Wednesday, July 17, 2013

Knowing Our Limitations (continued)

   In 1991 I had the privilege of attending a John Maxwell Leadership Conference. Having been around church for a lifetime and having served in various churches doing youth, music and pastoral leadership gave me a great appreciation for his Five Levels of Leadership. His message resonated when he made the statement, “and if you don’t take enough people with you to the next level, they will cut a hole underneath you and you will be on your way out of town in a U-Haul truck!” While Senior Pastor of the Skyline Wesleyan Church in Lemon Grove, California, he lead his church to plant. Their first Sunday for the new plant saw 800 people in attendance. He recounted the story of connecting with new people in subsequent weeks by knowing their names because he had one person responsible for taking photos, writing names on the images and placing them on a flip-ring for him to carry around! John got the credit while someone else did all of the work. He simply knew his limitations.
   From 1975-1993 I was simply another hireling. That’s what most churches wanted in leadership, be it the primary talking head or a subordinate staff member. My objective was always simple: lead the church to a new level of reaching people and making disciples. I didn’t realize then that sacred cows have horns which serve principally as altars of sacrifice. I had never been warned that being called to a new church was akin to the annual event in Pamplona, Spain. It was only after having violated some sacred tradition that I would hear the approaching hoof beats: the running of the sacred cows. I’m such a quick study that I figured it out after only getting gored and/or trampled twelve times! I was beginning to learn my limitations.
   1993 was supposed to be the beginning of a new day. What could be better than Mark Twain’s solution of “outliving your critics” than predating them? Planning, organizing and launching a new ministry without a stable for sacred cows was supposed to be the answer. Twenty years of hindsight merely allow me to place little crosses beside the road where I’ve been gored and/or trampled since. The primary difference this time is that it has been those whom I had invited to serve along side me that have driven other kinds of trampling herds. How ironic is that?

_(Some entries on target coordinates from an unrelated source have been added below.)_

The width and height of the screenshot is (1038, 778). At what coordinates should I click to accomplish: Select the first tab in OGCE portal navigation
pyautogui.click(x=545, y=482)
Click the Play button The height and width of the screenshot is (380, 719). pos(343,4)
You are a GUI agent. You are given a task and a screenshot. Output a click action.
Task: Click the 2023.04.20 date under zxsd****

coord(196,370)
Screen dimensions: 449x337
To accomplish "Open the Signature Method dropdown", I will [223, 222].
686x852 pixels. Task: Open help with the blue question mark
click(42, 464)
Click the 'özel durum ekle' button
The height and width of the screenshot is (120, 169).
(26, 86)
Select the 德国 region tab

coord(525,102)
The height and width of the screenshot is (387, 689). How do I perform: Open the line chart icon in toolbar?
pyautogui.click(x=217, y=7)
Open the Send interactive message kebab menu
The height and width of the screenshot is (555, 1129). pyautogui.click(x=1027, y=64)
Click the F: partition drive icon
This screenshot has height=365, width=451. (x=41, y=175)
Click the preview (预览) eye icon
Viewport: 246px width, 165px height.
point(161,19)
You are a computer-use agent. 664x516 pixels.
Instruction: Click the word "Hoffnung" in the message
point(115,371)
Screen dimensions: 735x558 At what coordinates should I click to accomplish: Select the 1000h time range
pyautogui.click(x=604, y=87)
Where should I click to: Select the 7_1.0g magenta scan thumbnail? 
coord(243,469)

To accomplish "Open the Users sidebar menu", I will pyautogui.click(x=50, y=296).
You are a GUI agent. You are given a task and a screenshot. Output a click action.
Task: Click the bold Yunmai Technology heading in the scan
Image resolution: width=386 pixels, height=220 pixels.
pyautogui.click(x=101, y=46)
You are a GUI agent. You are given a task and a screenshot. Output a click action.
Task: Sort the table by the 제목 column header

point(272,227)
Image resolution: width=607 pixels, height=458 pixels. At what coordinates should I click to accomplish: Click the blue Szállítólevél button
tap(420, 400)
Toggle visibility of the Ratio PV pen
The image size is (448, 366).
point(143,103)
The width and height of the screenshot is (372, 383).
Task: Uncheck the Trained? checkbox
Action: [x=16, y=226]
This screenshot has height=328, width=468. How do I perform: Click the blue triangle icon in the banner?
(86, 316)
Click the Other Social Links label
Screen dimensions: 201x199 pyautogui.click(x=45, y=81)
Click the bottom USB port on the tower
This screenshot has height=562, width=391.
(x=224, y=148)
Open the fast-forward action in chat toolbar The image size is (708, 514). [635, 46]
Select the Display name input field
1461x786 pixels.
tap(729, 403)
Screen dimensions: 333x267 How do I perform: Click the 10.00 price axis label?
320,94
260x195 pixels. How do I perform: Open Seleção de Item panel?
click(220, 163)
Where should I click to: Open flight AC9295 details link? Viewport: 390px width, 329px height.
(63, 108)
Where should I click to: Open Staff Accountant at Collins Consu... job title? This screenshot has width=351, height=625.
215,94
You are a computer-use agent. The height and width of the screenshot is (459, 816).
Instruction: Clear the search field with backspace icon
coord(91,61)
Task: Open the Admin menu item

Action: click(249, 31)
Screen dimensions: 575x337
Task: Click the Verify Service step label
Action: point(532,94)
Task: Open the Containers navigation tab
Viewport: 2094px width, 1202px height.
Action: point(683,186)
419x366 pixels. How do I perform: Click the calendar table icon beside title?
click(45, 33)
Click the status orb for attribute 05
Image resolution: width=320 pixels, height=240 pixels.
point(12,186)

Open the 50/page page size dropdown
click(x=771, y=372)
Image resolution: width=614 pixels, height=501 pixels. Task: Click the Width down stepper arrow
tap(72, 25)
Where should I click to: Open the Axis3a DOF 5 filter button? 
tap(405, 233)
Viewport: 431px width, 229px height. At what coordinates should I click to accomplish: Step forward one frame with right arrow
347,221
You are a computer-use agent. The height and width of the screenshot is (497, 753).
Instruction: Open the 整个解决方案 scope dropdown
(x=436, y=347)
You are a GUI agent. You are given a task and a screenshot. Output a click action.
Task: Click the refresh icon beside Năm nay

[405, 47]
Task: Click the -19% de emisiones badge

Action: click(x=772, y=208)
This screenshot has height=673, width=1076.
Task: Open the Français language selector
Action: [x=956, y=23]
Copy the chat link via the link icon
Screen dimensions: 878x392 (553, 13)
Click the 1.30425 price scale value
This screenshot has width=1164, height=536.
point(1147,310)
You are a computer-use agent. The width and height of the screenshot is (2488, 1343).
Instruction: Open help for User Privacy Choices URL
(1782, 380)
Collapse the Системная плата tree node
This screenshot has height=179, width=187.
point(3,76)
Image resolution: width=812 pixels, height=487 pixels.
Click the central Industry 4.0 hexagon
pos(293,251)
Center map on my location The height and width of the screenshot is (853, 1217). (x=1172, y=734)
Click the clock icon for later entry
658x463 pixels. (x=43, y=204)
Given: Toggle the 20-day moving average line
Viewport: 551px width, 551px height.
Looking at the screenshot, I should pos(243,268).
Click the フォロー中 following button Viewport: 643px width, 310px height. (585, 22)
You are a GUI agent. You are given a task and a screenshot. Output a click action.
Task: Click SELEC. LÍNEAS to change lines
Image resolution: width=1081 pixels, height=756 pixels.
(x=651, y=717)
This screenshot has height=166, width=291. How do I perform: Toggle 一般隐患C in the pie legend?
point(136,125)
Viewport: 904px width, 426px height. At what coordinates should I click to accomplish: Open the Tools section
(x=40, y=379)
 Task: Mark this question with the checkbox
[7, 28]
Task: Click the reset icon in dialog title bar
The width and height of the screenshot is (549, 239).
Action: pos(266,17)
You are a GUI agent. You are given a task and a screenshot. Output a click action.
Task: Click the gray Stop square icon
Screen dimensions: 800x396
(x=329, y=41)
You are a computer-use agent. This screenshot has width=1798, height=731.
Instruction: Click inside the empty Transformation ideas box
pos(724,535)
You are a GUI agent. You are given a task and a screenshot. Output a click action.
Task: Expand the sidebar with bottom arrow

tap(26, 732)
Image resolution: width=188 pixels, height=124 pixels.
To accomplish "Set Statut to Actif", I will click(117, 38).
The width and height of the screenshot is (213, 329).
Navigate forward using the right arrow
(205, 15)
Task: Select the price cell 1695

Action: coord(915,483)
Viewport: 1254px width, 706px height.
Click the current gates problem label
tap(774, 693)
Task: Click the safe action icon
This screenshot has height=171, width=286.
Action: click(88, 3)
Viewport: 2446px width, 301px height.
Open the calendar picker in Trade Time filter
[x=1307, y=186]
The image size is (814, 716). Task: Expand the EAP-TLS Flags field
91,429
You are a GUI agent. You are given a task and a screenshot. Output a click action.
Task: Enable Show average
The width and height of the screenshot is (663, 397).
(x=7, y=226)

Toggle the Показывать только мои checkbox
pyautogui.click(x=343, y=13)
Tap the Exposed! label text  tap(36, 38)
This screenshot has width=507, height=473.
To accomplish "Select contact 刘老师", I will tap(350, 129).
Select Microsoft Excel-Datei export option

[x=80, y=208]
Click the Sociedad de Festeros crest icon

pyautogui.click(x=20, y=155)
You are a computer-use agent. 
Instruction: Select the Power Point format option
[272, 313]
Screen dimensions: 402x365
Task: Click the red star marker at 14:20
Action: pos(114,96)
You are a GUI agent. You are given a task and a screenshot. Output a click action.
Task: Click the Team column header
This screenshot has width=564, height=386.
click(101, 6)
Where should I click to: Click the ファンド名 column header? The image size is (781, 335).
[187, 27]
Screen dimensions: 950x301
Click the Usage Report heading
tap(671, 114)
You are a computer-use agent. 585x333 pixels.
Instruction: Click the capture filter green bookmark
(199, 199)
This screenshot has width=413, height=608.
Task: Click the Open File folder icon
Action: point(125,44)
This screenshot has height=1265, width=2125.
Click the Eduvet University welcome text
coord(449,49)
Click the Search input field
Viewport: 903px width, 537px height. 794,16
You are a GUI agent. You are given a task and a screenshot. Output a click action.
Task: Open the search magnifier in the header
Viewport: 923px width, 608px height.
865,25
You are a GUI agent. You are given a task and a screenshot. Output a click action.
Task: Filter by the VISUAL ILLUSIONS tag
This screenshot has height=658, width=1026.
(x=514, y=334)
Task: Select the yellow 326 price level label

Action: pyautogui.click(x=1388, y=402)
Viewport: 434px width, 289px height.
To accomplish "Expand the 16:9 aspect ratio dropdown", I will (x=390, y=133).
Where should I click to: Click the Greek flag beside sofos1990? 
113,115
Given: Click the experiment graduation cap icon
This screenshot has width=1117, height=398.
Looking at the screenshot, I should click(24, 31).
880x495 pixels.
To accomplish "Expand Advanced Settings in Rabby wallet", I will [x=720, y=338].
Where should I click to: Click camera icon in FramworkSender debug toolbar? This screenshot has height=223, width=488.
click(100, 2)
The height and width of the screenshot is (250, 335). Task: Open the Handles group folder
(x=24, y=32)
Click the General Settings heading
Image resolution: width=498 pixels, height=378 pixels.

   I think that I know how Moses felt. It wasn’t enough that he hadn’t volunteered for the job. It wasn’t enough that he didn’t have an advanced planning guide for the journey. It wasn’t enough to be hated by the Egyptians. It wasn’t enough to be herding ungrateful, fickle cats (a.k.a. “Israel”). It wasn’t enough to have an unsupportive wife. He had to have a brother and sister who overestimated their own importance. Rather than seeing their relationship to God’s chosen leader as one of privilege, Miriam and Aaron both view it as a stepping stone to personal greatness.
   And what about David? Like the legend of Daniel Boone, David had not only killed a bear but also a lion in route to slaying a giant. I’m reasonably convinced that the lowest point in his long and arduous journey from herding sheep to dying as King was the heartbreak of being undermined then hunted by his own son, Absalom.
   It was Machiavelli in “The Prince” who said, “Keep your friends close and your enemies closer.” What he didn’t tell us what how to distinguish them. The great travesty of leadership and certainly church planting is knowing that we need others to make it happen yet never knowing what we’ve got until they’ve attempted a coup. “Et tu Brute?”